_Data provided_
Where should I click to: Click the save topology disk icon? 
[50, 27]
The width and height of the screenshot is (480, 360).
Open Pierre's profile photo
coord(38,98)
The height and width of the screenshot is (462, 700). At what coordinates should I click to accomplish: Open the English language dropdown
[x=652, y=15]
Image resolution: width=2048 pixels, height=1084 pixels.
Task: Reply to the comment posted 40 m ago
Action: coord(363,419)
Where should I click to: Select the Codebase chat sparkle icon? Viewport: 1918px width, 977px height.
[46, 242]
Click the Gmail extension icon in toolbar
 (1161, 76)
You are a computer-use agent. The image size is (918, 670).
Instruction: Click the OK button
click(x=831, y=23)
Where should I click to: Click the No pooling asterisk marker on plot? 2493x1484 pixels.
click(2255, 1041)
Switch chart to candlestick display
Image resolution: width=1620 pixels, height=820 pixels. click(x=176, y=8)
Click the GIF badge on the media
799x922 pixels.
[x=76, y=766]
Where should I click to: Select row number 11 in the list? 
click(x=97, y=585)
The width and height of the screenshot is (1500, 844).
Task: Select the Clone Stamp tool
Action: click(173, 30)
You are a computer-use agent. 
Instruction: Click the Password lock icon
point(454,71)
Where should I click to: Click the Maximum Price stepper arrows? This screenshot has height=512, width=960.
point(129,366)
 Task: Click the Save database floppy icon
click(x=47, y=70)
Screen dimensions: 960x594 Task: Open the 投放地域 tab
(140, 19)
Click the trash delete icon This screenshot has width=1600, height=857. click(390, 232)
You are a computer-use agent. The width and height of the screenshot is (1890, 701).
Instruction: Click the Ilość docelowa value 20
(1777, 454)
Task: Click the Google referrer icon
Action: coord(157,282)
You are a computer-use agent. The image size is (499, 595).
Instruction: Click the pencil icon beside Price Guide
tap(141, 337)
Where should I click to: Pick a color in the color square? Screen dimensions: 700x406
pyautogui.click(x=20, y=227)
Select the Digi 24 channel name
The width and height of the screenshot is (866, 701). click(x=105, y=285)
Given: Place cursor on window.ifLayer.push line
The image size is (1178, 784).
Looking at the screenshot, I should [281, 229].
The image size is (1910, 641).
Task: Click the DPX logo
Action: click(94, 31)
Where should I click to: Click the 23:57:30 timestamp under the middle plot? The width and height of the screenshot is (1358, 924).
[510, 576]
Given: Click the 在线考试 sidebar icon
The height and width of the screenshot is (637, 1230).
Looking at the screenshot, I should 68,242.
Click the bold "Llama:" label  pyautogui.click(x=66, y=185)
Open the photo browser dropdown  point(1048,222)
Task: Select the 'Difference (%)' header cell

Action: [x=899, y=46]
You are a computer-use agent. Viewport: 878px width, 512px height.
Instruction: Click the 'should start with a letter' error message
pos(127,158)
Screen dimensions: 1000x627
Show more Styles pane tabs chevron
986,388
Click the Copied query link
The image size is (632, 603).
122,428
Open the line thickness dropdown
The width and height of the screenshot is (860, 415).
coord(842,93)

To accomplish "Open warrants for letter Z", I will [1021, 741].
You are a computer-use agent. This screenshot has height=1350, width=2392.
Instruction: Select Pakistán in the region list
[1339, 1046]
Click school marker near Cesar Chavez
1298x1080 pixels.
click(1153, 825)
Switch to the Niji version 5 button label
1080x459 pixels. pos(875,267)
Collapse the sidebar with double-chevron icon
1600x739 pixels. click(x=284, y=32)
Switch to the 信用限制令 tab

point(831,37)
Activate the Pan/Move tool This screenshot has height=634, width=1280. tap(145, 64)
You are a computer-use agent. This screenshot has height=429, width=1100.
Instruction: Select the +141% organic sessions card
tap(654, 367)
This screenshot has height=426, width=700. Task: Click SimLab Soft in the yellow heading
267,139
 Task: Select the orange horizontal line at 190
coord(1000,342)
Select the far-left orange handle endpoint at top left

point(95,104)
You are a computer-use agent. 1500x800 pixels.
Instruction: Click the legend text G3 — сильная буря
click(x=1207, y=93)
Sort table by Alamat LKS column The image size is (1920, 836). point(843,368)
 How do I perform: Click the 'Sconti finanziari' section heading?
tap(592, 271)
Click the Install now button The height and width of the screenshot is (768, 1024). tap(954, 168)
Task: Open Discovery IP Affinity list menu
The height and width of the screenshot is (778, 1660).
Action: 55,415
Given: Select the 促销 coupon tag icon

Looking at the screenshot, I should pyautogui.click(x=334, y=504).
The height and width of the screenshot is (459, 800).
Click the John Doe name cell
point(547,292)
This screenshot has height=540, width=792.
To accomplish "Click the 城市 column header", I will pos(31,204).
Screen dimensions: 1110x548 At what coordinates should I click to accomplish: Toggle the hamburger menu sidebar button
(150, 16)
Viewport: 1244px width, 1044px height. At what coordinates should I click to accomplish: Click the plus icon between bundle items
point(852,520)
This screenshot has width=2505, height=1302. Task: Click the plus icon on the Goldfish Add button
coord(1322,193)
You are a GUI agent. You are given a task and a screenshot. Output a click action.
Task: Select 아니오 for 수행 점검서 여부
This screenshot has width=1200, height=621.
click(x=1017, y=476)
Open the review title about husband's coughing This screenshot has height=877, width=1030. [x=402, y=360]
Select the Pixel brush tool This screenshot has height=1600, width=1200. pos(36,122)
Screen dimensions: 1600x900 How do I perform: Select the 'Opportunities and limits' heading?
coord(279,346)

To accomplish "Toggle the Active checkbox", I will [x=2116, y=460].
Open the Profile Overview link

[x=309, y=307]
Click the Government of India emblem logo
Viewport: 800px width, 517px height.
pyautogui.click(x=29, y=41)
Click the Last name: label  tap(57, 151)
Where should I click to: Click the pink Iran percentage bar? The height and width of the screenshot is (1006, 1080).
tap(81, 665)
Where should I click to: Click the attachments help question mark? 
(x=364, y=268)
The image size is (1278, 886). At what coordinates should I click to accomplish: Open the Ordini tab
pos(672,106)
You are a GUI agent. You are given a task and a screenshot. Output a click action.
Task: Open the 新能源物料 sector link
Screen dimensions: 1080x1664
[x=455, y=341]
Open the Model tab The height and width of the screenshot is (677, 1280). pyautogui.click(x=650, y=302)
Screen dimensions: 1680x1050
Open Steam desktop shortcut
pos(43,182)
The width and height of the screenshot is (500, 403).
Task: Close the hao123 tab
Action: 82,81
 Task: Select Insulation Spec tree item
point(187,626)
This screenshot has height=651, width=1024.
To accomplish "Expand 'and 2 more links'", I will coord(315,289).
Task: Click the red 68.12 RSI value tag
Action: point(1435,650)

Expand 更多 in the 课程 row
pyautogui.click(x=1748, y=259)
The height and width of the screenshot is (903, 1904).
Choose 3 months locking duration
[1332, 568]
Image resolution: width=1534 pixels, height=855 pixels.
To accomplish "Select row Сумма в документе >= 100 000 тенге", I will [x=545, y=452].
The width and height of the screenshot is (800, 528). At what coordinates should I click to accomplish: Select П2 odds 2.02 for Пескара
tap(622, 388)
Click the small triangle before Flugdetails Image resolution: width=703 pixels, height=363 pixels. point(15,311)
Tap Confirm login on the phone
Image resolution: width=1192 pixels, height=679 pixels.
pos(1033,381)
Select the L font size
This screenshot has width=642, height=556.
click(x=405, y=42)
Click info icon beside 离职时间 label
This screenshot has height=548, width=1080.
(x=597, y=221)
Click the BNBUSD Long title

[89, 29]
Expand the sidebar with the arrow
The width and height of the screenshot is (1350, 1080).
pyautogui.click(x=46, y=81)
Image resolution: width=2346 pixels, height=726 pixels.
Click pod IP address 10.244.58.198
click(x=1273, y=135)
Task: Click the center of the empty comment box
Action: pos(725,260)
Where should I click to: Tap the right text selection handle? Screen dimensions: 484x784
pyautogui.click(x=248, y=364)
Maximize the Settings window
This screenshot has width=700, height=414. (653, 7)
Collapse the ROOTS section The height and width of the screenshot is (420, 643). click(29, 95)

_How to complete this task_
Output should match, line for line, the stretch of the material above from the line holding "Instruction: Click the Password lock icon" through the line holding "Click the bold".

_Response to the task_
Instruction: Click the Password lock icon
point(454,71)
Where should I click to: Click the Maximum Price stepper arrows? This screenshot has height=512, width=960.
point(129,366)
 Task: Click the Save database floppy icon
click(x=47, y=70)
Screen dimensions: 960x594 Task: Open the 投放地域 tab
(140, 19)
Click the trash delete icon This screenshot has width=1600, height=857. click(390, 232)
You are a computer-use agent. The width and height of the screenshot is (1890, 701).
Instruction: Click the Ilość docelowa value 20
(1777, 454)
Task: Click the Google referrer icon
Action: coord(157,282)
You are a computer-use agent. The image size is (499, 595).
Instruction: Click the pencil icon beside Price Guide
tap(141, 337)
Where should I click to: Pick a color in the color square? Screen dimensions: 700x406
pyautogui.click(x=20, y=227)
Select the Digi 24 channel name
The width and height of the screenshot is (866, 701). click(x=105, y=285)
Given: Place cursor on window.ifLayer.push line
The image size is (1178, 784).
Looking at the screenshot, I should [281, 229].
The image size is (1910, 641).
Task: Click the DPX logo
Action: click(94, 31)
Where should I click to: Click the 23:57:30 timestamp under the middle plot? The width and height of the screenshot is (1358, 924).
[510, 576]
Given: Click the 在线考试 sidebar icon
The height and width of the screenshot is (637, 1230).
Looking at the screenshot, I should 68,242.
Click the bold "Llama:" label  pyautogui.click(x=66, y=185)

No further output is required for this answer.